How to reduce mechanical noises
One of the most effective ways to reduce mechanical noise and vibration is regular maintenance. By carrying out routine inspections, bearing replacement, lubrication, balancing, alignment checks, and proper mounting, you can identify any developing issues before they become larger repairs. It’s also important to look at the motor itself, as factors such as electrical supply quality, inverter settings, cooling systems, and connected equipment such as gearboxes or pumps can all affect the overall operation of the motor.
Other solutions, such as soft starting of the motor to reduce sudden force to the system, torque ripple reduction, which ensures smoother delivery of power for brushless motors, and having the motor professionally inspected, can help you avoid any costly repairs, as well as ensure the longevity and efficiency of the motor.
Conclusion
To some degree, noise and vibration are expected with a variety of electric motor systems, but excessive or unusual levels should never be ignored.
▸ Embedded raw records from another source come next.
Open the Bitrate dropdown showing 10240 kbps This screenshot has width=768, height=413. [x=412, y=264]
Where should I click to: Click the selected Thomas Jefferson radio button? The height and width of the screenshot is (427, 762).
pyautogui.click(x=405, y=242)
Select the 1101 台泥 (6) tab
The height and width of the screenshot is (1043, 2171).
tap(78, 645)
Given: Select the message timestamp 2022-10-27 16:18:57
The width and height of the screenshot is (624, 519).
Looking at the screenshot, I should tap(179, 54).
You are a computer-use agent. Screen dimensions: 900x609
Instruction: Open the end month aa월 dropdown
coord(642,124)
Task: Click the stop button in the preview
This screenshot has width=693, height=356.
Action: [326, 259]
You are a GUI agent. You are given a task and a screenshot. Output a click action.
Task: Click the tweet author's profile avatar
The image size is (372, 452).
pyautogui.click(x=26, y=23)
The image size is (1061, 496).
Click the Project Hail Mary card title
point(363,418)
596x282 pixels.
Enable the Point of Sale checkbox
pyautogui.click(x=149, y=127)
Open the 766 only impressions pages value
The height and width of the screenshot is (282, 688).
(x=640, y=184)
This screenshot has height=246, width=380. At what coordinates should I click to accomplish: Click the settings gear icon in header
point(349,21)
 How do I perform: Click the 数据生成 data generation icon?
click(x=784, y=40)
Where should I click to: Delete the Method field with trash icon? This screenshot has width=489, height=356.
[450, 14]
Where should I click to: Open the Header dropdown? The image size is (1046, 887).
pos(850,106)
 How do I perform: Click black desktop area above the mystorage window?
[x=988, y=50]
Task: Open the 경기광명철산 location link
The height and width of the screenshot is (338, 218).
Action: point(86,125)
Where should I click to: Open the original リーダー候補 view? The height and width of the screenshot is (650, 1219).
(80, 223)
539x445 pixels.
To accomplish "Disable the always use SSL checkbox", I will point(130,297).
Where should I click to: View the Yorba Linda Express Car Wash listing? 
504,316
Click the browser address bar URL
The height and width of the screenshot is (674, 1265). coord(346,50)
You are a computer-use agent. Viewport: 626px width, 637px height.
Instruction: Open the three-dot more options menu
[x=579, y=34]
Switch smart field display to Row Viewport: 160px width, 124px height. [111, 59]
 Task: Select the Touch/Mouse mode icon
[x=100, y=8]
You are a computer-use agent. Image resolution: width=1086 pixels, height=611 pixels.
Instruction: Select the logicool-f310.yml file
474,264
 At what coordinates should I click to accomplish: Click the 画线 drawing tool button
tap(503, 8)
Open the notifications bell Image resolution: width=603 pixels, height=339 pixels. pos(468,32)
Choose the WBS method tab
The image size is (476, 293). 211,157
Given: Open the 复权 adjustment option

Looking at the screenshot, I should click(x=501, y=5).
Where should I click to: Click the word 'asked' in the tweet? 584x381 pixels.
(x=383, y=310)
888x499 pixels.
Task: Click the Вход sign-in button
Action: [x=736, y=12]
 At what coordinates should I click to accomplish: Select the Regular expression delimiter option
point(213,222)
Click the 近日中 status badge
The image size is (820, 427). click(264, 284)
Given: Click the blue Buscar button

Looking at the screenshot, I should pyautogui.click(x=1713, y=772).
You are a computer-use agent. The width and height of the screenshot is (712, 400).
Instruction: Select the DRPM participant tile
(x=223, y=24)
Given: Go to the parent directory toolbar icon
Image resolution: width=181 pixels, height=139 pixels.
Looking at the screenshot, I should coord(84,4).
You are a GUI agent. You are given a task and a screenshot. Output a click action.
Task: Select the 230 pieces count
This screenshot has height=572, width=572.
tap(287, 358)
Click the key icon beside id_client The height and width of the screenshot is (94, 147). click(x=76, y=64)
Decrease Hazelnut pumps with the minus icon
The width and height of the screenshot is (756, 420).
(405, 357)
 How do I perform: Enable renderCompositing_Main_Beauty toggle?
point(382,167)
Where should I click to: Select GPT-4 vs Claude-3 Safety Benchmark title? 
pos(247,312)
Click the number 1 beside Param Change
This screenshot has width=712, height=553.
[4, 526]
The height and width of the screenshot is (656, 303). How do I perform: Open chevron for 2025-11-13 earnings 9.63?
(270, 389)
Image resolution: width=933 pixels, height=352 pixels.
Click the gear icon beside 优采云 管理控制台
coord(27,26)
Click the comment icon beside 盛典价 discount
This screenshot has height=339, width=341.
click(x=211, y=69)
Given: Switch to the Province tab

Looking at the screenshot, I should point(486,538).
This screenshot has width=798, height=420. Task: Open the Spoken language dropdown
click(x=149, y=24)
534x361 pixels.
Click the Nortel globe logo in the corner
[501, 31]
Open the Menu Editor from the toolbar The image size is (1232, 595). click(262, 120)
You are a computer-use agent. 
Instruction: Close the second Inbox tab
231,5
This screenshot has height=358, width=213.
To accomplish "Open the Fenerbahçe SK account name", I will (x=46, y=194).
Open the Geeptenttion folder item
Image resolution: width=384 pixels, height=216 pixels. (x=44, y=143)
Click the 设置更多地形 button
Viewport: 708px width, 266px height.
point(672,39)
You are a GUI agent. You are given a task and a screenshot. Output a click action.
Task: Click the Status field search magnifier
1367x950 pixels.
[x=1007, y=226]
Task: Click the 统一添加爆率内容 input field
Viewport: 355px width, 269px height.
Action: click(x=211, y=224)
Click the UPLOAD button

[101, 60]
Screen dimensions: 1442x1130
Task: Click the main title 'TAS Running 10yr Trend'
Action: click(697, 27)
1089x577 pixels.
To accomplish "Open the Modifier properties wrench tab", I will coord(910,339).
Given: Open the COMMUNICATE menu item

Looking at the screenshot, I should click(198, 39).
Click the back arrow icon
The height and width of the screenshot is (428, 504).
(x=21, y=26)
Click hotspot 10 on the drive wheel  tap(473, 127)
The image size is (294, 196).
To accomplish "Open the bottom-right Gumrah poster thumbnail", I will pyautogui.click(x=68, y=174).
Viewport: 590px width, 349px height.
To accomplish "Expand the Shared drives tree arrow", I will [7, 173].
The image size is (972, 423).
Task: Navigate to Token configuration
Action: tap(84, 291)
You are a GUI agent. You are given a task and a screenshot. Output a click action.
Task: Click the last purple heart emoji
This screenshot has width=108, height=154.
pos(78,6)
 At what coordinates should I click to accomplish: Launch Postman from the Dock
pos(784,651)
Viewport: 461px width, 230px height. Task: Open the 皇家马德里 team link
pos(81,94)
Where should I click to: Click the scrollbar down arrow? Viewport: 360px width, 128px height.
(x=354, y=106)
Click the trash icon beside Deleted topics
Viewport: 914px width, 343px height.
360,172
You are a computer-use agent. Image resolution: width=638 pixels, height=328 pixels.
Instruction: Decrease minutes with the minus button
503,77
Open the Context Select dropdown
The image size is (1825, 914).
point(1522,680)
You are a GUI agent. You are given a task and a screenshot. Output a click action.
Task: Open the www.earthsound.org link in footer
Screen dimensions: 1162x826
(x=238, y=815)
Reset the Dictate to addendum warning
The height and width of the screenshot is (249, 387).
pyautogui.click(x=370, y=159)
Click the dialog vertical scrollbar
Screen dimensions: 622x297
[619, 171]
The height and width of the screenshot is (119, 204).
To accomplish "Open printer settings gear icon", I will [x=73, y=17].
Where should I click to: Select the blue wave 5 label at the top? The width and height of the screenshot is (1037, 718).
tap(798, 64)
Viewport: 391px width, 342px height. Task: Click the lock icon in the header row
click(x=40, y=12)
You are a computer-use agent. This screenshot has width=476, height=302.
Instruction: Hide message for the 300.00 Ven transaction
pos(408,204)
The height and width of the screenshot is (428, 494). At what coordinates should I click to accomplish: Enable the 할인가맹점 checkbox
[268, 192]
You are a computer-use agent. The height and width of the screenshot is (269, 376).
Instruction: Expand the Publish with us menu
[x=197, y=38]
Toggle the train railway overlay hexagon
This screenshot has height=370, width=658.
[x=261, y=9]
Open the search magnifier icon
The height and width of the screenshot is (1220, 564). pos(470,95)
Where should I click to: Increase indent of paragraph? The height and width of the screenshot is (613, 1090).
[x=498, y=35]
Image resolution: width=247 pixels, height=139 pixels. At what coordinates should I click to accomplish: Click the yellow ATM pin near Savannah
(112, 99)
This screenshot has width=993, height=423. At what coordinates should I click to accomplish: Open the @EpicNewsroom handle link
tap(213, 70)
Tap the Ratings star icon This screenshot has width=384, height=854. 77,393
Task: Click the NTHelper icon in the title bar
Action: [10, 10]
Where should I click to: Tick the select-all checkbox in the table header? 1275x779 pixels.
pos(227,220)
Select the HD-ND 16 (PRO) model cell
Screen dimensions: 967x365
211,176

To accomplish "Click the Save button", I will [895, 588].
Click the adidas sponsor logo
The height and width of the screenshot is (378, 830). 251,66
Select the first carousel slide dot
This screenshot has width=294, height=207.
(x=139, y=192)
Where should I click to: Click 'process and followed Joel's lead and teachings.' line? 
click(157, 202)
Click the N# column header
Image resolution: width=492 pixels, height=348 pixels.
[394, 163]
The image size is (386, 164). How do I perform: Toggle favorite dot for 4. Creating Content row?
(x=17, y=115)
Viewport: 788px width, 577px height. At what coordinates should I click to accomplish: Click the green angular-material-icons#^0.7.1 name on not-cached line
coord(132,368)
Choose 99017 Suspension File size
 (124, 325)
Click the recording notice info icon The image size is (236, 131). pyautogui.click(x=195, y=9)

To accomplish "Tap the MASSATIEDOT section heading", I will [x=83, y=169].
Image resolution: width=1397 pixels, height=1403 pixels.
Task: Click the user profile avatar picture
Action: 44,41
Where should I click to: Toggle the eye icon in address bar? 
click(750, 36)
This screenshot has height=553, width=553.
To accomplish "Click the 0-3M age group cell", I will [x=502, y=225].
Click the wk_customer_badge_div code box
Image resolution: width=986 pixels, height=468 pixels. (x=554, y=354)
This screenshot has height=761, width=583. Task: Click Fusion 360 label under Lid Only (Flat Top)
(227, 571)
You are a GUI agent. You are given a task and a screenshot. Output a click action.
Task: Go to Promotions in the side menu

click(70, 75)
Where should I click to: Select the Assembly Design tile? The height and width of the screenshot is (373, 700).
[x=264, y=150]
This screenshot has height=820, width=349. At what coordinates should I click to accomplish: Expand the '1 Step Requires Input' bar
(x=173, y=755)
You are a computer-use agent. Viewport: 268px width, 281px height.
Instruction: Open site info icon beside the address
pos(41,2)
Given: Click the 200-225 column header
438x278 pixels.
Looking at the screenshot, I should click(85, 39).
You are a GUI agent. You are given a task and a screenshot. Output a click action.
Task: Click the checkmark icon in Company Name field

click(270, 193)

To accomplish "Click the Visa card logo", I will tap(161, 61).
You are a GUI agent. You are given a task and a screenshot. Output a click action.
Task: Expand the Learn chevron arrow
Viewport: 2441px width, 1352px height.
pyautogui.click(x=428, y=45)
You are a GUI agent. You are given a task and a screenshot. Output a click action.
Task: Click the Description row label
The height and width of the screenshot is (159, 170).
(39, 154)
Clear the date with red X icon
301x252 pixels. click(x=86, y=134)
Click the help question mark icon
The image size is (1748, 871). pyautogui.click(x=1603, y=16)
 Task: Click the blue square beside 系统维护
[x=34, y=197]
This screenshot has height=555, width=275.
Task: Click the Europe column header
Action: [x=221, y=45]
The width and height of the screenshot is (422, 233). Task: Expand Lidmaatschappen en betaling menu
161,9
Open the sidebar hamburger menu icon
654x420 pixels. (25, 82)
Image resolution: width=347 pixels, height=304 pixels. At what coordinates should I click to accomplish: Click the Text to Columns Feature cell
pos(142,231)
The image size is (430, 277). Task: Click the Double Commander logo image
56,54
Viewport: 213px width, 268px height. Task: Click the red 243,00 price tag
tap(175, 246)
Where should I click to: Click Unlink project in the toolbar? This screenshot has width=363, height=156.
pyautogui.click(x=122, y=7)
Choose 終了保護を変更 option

Whether it’s caused by something minor or points to a much larger mechanical issue, these symptoms often point to a need for repair or replacement.
By combining proper installation with routine maintenance, businesses can significantly reduce not only noise and vibration, but also costly downtime or expensive, last-minute repairs. By having a proactive approach, you can ensure a more efficient workspace, extend the life of the machinery, and improve overall energy efficiency.